Keywords: Antisense oligonucleotides, Dyslipidemia, Apolipoprotein C-III, Apolipoprotein(a), Angiopoietin-like protein 3

INTRODUCTION

Low-density lipoprotein (LDL) is a crucial risk factor for the initiation and progression of atherosclerotic cardiovascular disease (ASCVD).1,2 Clinical trials have consistently shown that reductions in low-density lipoprotein cholesterol (LDL-C) levels by statins reduce morbidity and mortality in patients with ASCVD,3,4 and there is no argument with major guidelines that recommend statins as first-line therapy to lower LDL-C levels.5,6 However, in a subgroup of very high-risk patients, statin monotherapy or a combination therapy of statins with other lipid-lowering agents does not effectively lower LDL-C to reduce major adverse cardiovascular events. These include patients with familial hypercholesterolemia, those who are refractory to existing lipid-lowering agents, and those who are intolerant to statins.7 Clearly, there is a need for pharmacological agents to lower LDL-C levels to target goals in very high-risk patients that cannot be met by current therapeutics.
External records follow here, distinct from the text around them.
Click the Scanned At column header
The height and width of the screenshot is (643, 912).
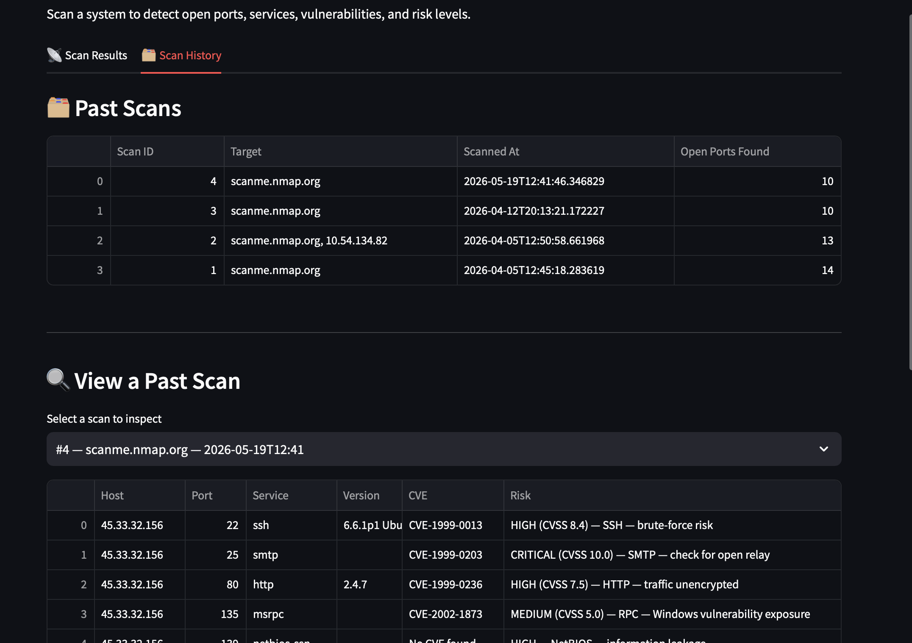point(566,152)

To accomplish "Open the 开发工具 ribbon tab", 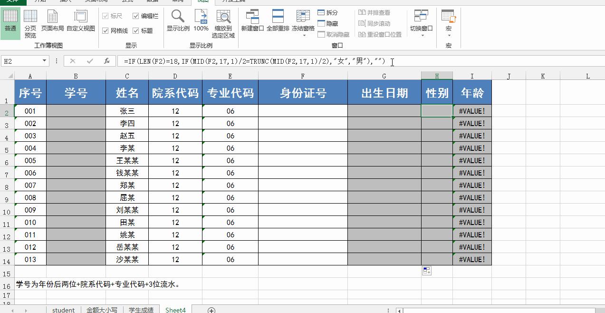I will 233,1.
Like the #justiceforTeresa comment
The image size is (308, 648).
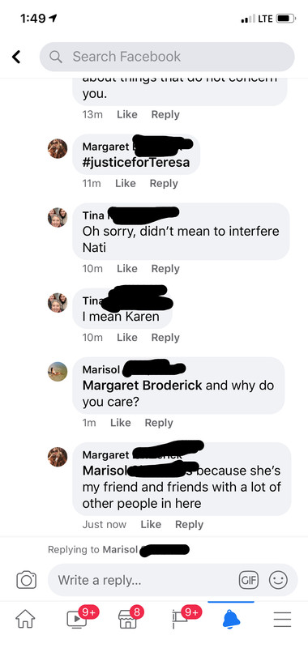coord(126,183)
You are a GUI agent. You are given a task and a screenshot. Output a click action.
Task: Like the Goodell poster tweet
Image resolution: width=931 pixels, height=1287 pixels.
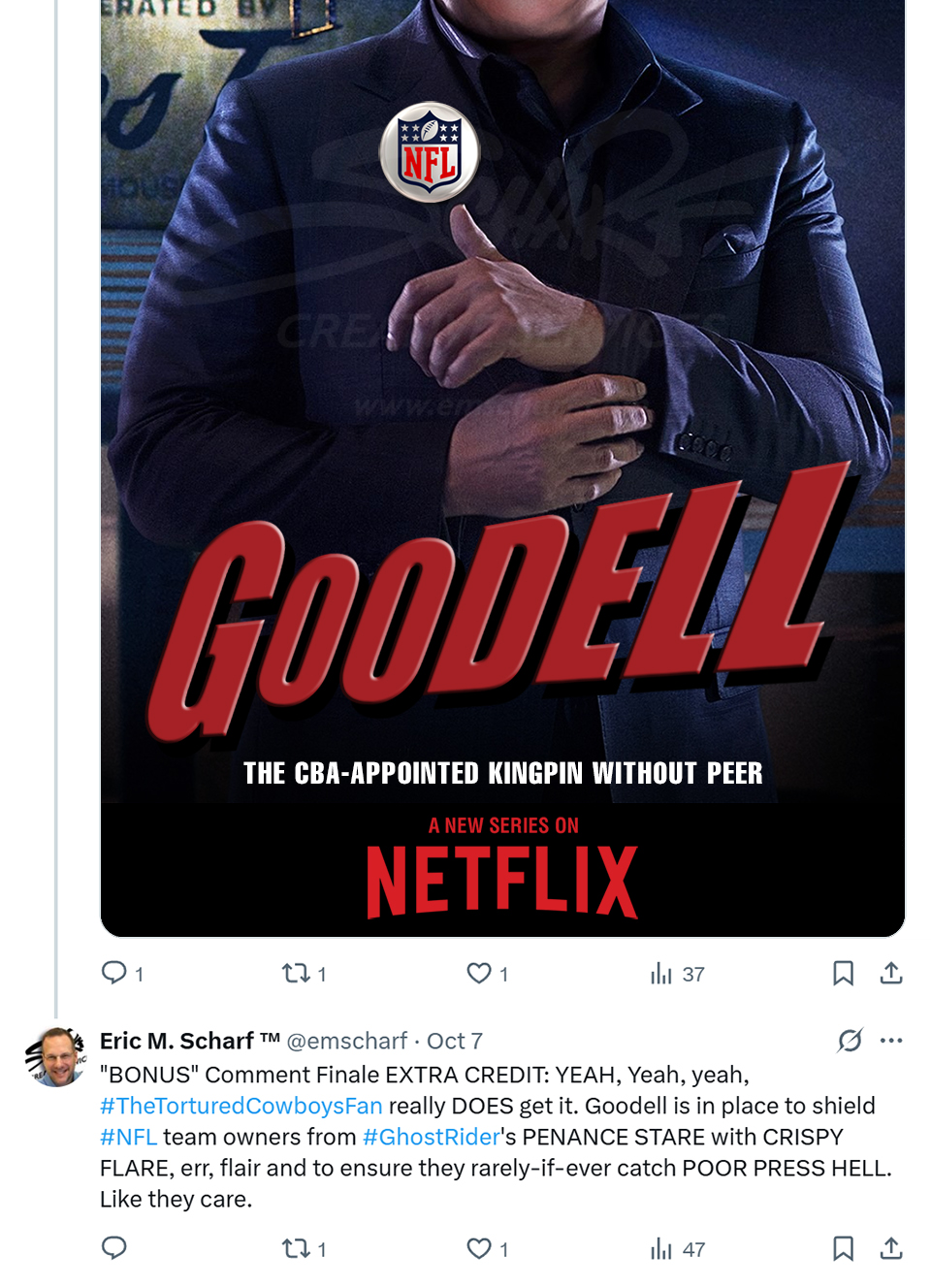[479, 973]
Traditional small-molecule lipid-lowering agents such as statins and fibrates target the catalytic or regulatory domain of proteins. For example, statins competitively inhibit 3-hydroxy-3-methyl-glutaryl-coenzyme A (HMG-CoA) reductase,8 while fibrates activate peroxisome proliferator-activated receptor α (PPARα).9 However, small-molecule agents cannot effectively control proteins without a well-defined catalytic or regulatory domain, such as apolipoprotein CIII (apoCIII), apolipoprotein(a) (apo[a]), and angiopoietin-like protein 3 (ANGPTL3). These proteins can be targeted with monoclonal antibodies, but large amounts of antibodies would be required to completely inactivate these proteins, and such high plasma concentrations would generate adverse levels of immune complexes. These factors also impact safety and cost issues and have limited the use of monoclonal antibody drugs other than proprotein convertase subtilisin/kexin type 9 (PCSK9) inhibitors in this field.10

RNA-targeted therapeutics represent an innovative approach to LDL-C control through the use of chemically modified oligonucleotides to inhibit the production of target proteins at their sites of gene expression. There are two main classes of RNA-targeted therapeutics: single-stranded antisense oligonucleotides (ASOs) and double-stranded small inhibiting RNA.11 These therapies block important target proteins in lipoprotein metabolism.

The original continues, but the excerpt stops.